TE LEZEN TEKST =
-------------------------

IMKEB 2014 - Halve finale, dag 3
De laatste dag van de halve finale was een uitzonderlijke dag. Vooral omdat er vijf zangers, waaronder niet minder dan vier tenors, en slechts drie zangeressen optraden.
Kim Junghoon (tenor, Korea, 26) was de eerste in de rij van drie Aziatische tenors. Het is een beetje vreemd dat hij meedoet aan deze wedstrijd aangezien hij in 2012 reeds het Voci Verdiane-concours in Busseto gewonnen heeft. Je zou dan denken dat alle operahuizen zouden staan dringen om hem te engageren... het is niet alsof de Verdi-tenors zo dik gezaaid zijn. Maar in plaats van het grote Italiaanse repertoire te zingen, wil hij blijkbaar zijn repertoire uitbreiden. Hij begon met het Benedictus uit Bachs "Hohe Messe"... een vergissing. Enig stijlbesef is hem vreemd, zijn intonatie zit verkeerd en hij glijdt naar elke noot. In Tamino's Bildnis-Arie leunt hij op zijn Italiaans in de tekst. Maar dit is mijlenver verwijderd van de Wunderlich-referentie. Zijn Duits is wel goed. Het Cujus animam uit het "Stabat Mater" van Rossini kan wel wat Italiaanse gusto hebben, en hij legt het er dan ook vingerdik op. In Chanson triste doet hij een eerste poging om piano te zingen... wat mislukt. Tombe degl'avi miei is meer zijn ding en past beter bij zijn grote, vibratorijke stem. Lenski's Kuda, kuda wordt weggezongen zonder enige levensbeschouwende inbreng.
Wang Kang (tenor, Australië, 26) had een interessant eerste deel. Een zanger die de volledige liedcyclus An die ferne Geliebte van Beethoven uitkiest, creëert bij mij hoge verwachtingen. Zijn Duitse uitspraak is goed, maar zijn dictie is wat aan de wollige kant. Er is weinig interpretatie behalve een overmaat aan Sehnsucht terwijl er veel meer emoties in deze cyclus zitten. Ik had regelmatig de indruk dat zijn stem niet helemaal goed zat en dat hij met iets te veel spanning zong. Hij eindigde met klassiek tenorrepertoire. Cavaradossi's Recondita armonia werd stijlvol gebracht met toch een mooi diminuendo op het einde. Hij begon met een kleine uitschuiver aan Ah, lève-toi soleil. Voor de rest was het een redelijke vertolking, zij het met een te witte hoogte naar mijn smaak.
Kim Seung Jick (tenor, Korea, 23) is de derde en laatste tenor van de namiddagsessie. Hij begon slapjes aan Chanson triste met een stem die nog niet goed de zaal vulde, maar wel minder brullerig dan de andere Kim. De coloraturen van Il mio tesoro intanto waren niet exact genoeg, maar hij heeft wel een voldoende lange adem. Hij kon zijn grote stem goed inzetten voor O, paradis uit Meyerbeers "L'Africaine". Daarna volgde een mooi expansieve Heimliche Aufforderung van Strauss in goed Duits. Voor een overigens correcte Bloemenaria uit "Carmen" had hij spijtig geen morendo slot in petto. Hij eindigde met Respighi's Nebbie en Prelude van ene Landon Ronald uit "A cycle of life". Deze Koreaan heeft zeker potentieel.

-------------------------

FRAGMENTEN UIT GEGEVENSSET =
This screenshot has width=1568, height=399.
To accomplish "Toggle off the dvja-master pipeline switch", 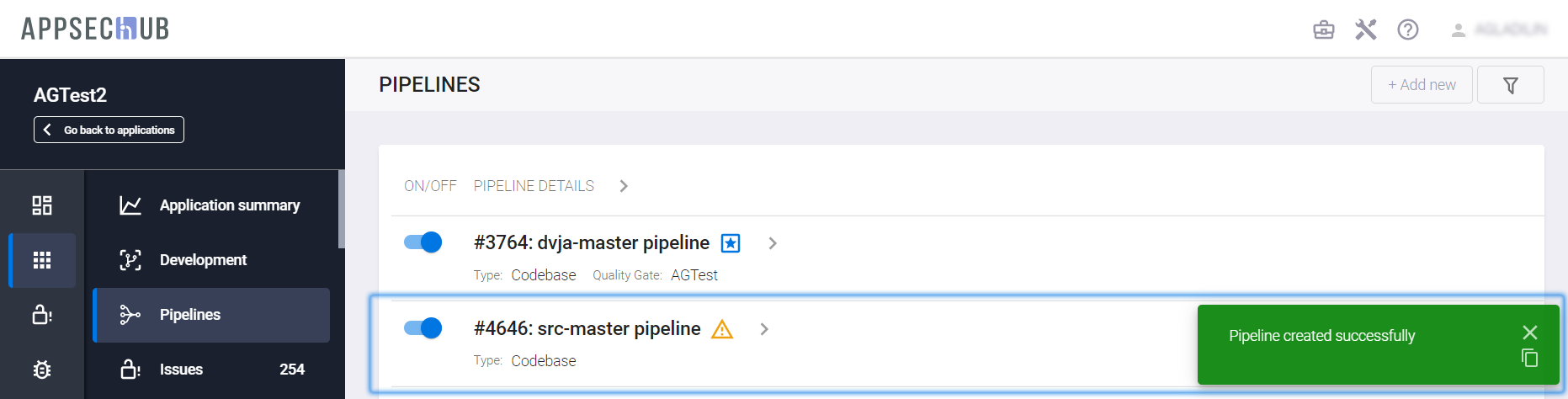I will tap(423, 242).
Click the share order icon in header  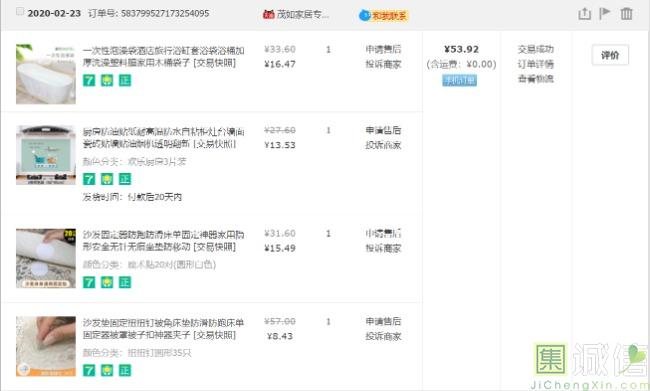[585, 14]
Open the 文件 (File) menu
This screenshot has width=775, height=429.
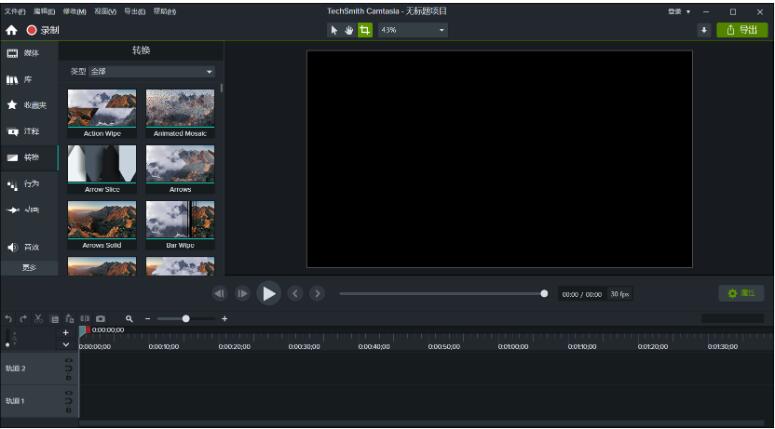(14, 10)
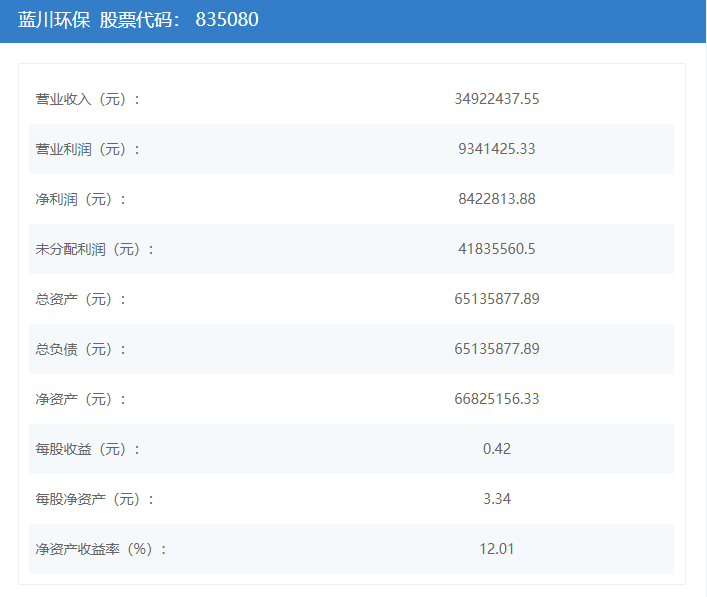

-------------------------

TE MAKEN OPDRACHTEN =
1) Beantwoord deze vragen over de recensie van de halve finale:
(a) Welk concours won Kim Junghoon in 2012?
(b) Welke liedcyclus van Beethoven koos Wang Kang?
(c) Uit welke opera komt het O, paradis dat Kim Seung Jick zong?
2) Druk alstublieft een deel van de recensie van de halve finale af. Begin bij de woorden "Wang Kang (tenor, Australië, 26)" en stop na de woorden "naar mijn smaak.".

RESULTATEN VAN OEFENING =
1)
(a) Het Voci Verdiane-concours in Busseto.
(b) An die ferne Geliebte.
(c) Uit "L'Africaine" van Meyerbeer.

2)
Wang Kang (tenor, Australië, 26) had een interessant eerste deel. Een zanger die de volledige liedcyclus An die ferne Geliebte van Beethoven uitkiest, creëert bij mij hoge verwachtingen. Zijn Duitse uitspraak is goed, maar zijn dictie is wat aan de wollige kant. Er is weinig interpretatie behalve een overmaat aan Sehnsucht terwijl er veel meer emoties in deze cyclus zitten. Ik had regelmatig de indruk dat zijn stem niet helemaal goed zat en dat hij met iets te veel spanning zong. Hij eindigde met klassiek tenorrepertoire. Cavaradossi's Recondita armonia werd stijlvol gebracht met toch een mooi diminuendo op het einde. Hij begon met een kleine uitschuiver aan Ah, lève-toi soleil. Voor de rest was het een redelijke vertolking, zij het met een te witte hoogte naar mijn smaak.